QUOTE (Yerameyahu @ Aug 4 2010, 03:50 PM)
Mr. Potato Drone!
Chainsaw Samurai, you're totally right. Except we're talking about the Manservant-3.
That's a specific exception for the Otomo. And a good one, because it makes perfect sense. It's designed to *be* a metahuman. As for your kevlar question, the answer has always been 'because those aren't the rules'.
Aren't they? It doesn't mention what vehicle armor is made of, and goes out of the way to mention it is conspicuous unless specifically installing the concealed version.
This goes back to why I am such a fan of having grades for more things than just 'ware. Especially for drones and vehicles. Not all of us want to be high class runners in our pretty looking concealed armor 2068 SUVs, you know. Some of us want to be patrolling around Z-Zones in torn up Jeeps with haphazard machinegun mounts and welded on rusted armor.
Lets warp this another way then. Your players are in a hot pursuit chase, another vehicle pulls alongside and blows out the passenger window with a shotgun. The character grabs a spare vest from the back seat and stuffs it where his window used to be. Do you give him the armor value for the next round coming his way or no?
As far as the Manservant goes, it has a body of 3. This limits it's "vehicle armor" to 9. I'll have to check around through Augmentation some more, but in the long run I don't see any reason why a Manservant should be treated any differently from a cyborg, if I recall they can wear armor as well.
An 'off the shelf" vest should be able to wrap around the torso of the Manservant well enough. Honestly I find more harm in fixing the "flaw" in the manservant's movement than throwing a flak vest on one. This could be perhaps because I am viewing the situation differently, let me try to rephrase the problem.
I believe the issue isn't with throwing a flak vest on a drone that seems anthropomorphic enough to wear one. I think the real issue is how these silly things' base armor works. Work it like Dermal Plating? Work it like Cyberlimb armor? Work it like armor in of it's own right?
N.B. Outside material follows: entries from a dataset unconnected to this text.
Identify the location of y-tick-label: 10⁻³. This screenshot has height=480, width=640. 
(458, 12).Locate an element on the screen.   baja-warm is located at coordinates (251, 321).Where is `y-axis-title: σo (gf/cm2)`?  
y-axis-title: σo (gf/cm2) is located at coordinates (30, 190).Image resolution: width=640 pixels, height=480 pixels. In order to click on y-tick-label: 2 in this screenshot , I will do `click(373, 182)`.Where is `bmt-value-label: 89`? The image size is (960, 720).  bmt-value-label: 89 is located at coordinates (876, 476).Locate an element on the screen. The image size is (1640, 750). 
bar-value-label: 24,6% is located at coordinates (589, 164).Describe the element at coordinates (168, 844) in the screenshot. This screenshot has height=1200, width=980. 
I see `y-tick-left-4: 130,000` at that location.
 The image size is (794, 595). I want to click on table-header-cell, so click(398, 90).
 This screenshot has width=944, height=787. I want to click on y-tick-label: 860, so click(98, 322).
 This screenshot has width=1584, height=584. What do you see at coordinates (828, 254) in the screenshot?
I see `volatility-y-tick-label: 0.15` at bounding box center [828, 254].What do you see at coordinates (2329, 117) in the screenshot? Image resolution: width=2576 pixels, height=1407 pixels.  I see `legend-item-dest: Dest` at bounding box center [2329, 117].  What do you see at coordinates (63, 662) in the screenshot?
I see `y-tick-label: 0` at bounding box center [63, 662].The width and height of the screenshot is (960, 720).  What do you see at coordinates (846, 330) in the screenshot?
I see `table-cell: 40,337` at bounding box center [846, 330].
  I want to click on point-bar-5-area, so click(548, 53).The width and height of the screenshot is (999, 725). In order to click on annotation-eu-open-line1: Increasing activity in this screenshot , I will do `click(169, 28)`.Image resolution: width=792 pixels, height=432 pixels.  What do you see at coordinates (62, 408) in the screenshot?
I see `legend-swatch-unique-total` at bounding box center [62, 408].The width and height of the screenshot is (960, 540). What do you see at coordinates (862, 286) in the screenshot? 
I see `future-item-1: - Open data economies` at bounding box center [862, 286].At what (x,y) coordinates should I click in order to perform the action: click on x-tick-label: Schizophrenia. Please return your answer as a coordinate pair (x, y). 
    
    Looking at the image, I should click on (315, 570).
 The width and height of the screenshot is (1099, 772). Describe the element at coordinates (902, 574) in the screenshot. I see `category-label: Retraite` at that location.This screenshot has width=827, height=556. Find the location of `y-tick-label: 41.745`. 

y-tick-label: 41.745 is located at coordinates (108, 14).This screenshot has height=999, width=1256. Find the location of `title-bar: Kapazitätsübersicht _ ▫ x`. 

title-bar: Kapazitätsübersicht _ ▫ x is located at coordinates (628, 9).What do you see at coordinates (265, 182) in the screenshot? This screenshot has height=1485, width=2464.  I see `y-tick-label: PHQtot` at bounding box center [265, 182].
Clearly I believe that the Otomo and Manservant should be able to wear armor (Otomo espescially obviously, they seem to be going for a GITS cyborg body feeling there). What I think the devs should have done is throw in a couple simple sentences fleshing out how much armor one of these anthro'borgs can have on them and to what extent it does stack. To illustrate my point, I can throw 3x the car's body worth of armor into it and the wheels still spin, the car still moves. Same for a helicopter, there 3x it's body is perfectly conceivable to have the rotors keep spinning. However, how much armor can you stuff under the skin of a skinny Japanese love-bot-girl before her arms, legs, and waist are incapable of moving like a person? Same for the manservant who's funky limb positioning seems like it would be hindered by a lot of armor (as it's already hindered by design especially).
I think this is clearly a case of Developer oversight in not making different vehicle/bot/borg body-armor ratios for anthroforms of any type.
Another thing that may have been missed: While the Otomo can wear people armor, and is developed as such for it, it can still augment the body like cyberlimbs. No problem so far, problem comes to the fact that you can technically do all of that AND it still has 6 modslots available for someone to continue to add drone/vehicle mods. This is obviously a bit of an issue when your 4'10" blank staring Korean luv-doll is loaded with more armor than most tanks and a pair of cyberguns to match the caliber of those Dcups.
Stuff like this makes me wonder how much actual play testing has been done. Obviously there are several cases in these corebooks where RAW and what one would reasonably assume is RAI are pretty distant. Lots of holes.